I am a member of the Croydon Community Against Trafficking, supporting its work helping victims of the international trade in people. Modern slavery happens in Croydon and affects people in Croydon, not just those from other parts of the world who come here, but also British nationals. I would like to see increased awareness of this.
I also have a very personal reason for belonging to CCAT: my own frightening experience of human trafficking.
In 2014 I travelled from Croydon to Nigeria to take up a post as a tutor, something I initially saw as an exciting opportunity to live abroad and gain experience working in an educational role with children. I was happy to be offered the job, but once I arrived in my wealthy employers’ home in Lagos, I quickly became worried by the situation I found there.
During my first day, I noticed an unkempt housemaid who worked long hours and didn’t speak either much English or the local Nigerian language, Yoruba. We shared a name and I was immediately endeared to her. One of my employers told me that she paid not the housemaid herself, but the girl’s aunt who lived in Ghana and who she suspected was her ‘trafficker’. While this news worried me, I was not aware of the true meaning of trafficking at the time. But the housemaid’s mistreatment quickly became more apparent.
My employers told me stories of beating her and punishing her when they suspected household items had gone missing. She was very timid and malnourished. Her living arrangements were hidden from me but I once found her curled up asleep on the floor in one of the living rooms downstairs. However, I could hear her sweeping and cleaning from the early hours of the morning.
It was made apparent that my own civil rights were not going to be upheld when I was repeatedly asked by my employers to give them my passport. I had been instructed by the Nigerian embassy in London before travelling not to give my passport to anyone. However, a few hours after my arrival I was visited by two armed security guards who came to ‘collect my passport’ when I was at the house alone. I complied.

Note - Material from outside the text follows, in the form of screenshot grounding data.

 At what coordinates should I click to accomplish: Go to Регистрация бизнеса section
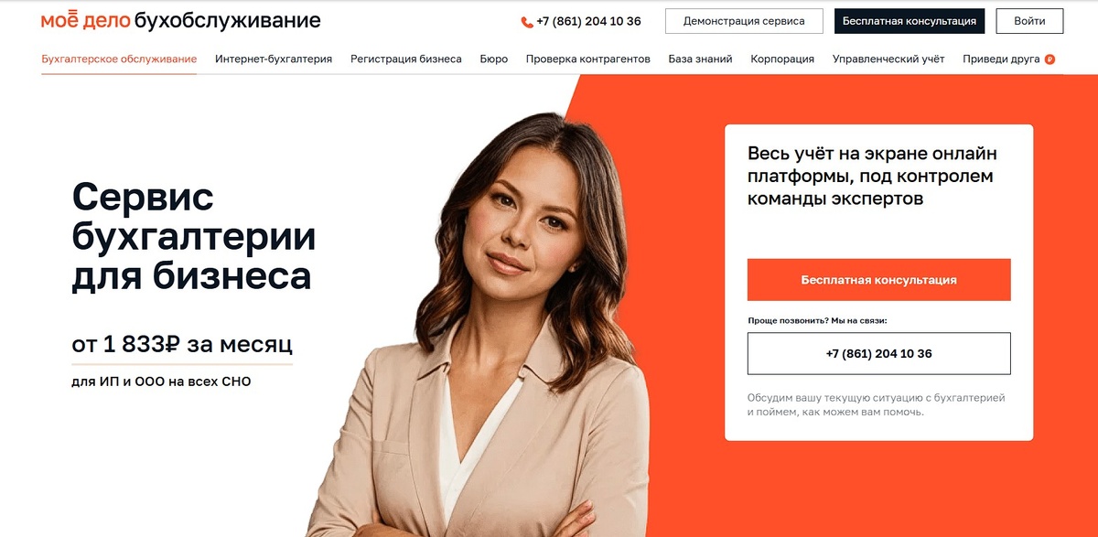406,59
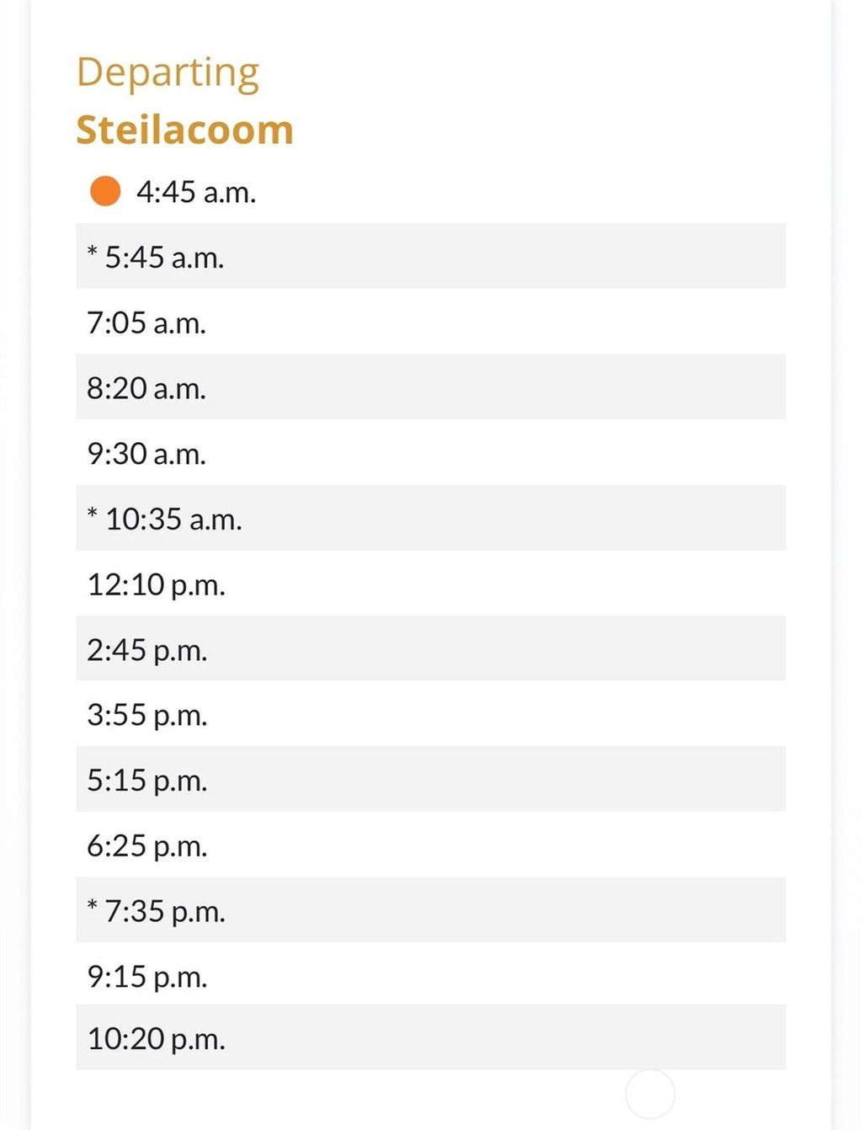Screen dimensions: 862x1130
Task: Tap the faint circular button at bottom
Action: [x=650, y=1094]
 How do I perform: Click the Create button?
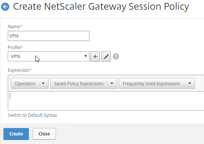pos(16,134)
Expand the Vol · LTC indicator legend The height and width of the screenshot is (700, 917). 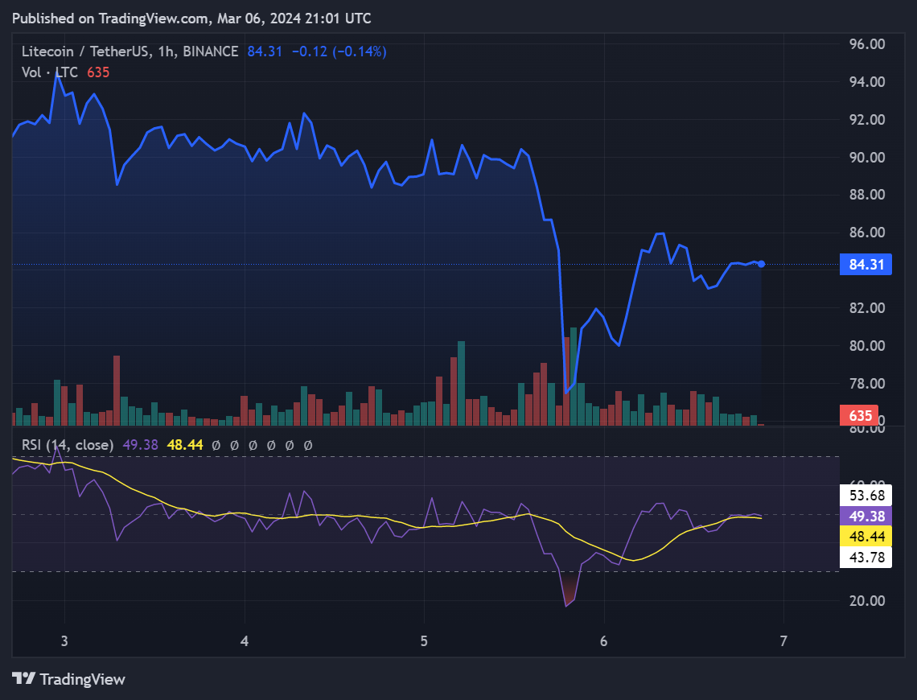pyautogui.click(x=50, y=72)
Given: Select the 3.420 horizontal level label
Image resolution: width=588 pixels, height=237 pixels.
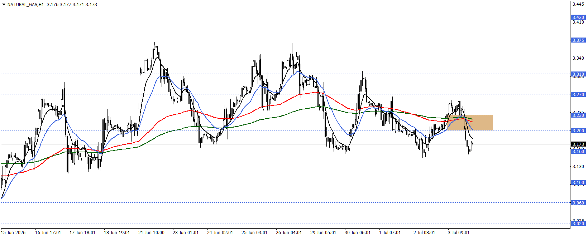Looking at the screenshot, I should (x=578, y=17).
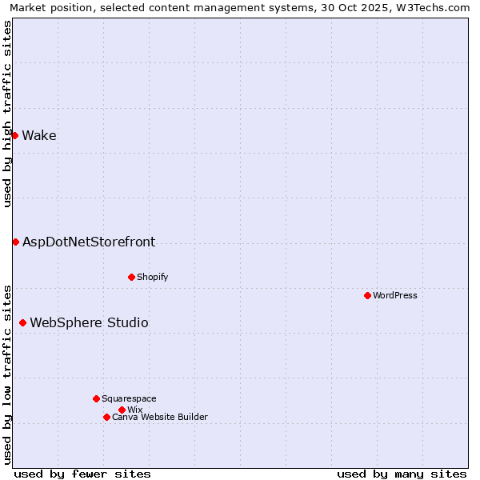Viewport: 480px width, 480px height.
Task: Select the Squarespace red data point
Action: tap(96, 398)
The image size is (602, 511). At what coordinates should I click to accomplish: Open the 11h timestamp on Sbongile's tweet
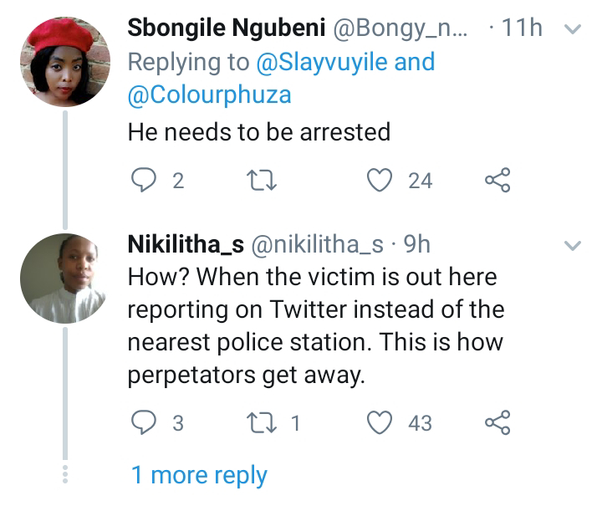(524, 28)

I was left to eat alone every evening and could only leave the house under the instruction of my hosts. I was repeatedly told that if I went out alone I could put the child I was responsible for at risk and as his well-being was paramount I could only go where they needed me to go, when they needed me to go there.

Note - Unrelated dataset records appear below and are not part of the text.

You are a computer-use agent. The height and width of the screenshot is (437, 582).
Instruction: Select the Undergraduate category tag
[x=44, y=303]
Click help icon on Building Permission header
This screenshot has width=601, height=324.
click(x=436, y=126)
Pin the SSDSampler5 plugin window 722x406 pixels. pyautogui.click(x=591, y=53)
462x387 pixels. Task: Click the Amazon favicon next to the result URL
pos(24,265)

UK legislation defines people smuggling as ‘the procurement, to obtain, directly or indirectly, a financial or other material benefit, of the illegal entry of a person into a state party of which the person is not a national’. Although I was not aware how I was to be exploited, it became apparent that I had been smuggled. I had left England with no job and no money. I hadn’t taken a copy of my travel documents and did not speak the local language.

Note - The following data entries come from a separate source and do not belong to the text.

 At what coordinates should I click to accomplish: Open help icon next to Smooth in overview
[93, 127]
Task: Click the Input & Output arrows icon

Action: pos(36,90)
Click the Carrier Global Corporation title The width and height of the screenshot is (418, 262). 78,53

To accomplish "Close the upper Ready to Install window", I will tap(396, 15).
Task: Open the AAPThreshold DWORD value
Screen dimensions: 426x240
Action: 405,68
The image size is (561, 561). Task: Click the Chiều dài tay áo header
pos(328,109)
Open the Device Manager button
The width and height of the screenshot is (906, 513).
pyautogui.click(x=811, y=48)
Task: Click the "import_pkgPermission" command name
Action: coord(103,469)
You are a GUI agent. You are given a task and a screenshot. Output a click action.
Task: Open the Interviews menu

I called home and my family put pressure on my employers by ringing them throughout the day and night. I told my family where I was staying and relatives prepared to come to Nigeria to get me. That evening, I was summoned to a meeting with my employers who told me I was a nuisance. At six o’clock the next morning I was told a car was ready to take me to the airport. On leaving, I was handed my defaced passport. Airport officials said they would have refused to let me travel had my passport been Nigerian because of the condition it was in.
When I returned home to Croydon, I joined CCAT so that I could make others aware of the realities of human trafficking and smuggling. I want to let people know that trafficking does not only affect refugees or migrants, but British nationals such as myself. While not all the CCAT volunteers share my story, many empathise, and have experienced or encountered victims of human trafficking. All are advocates of eradicating human trafficking.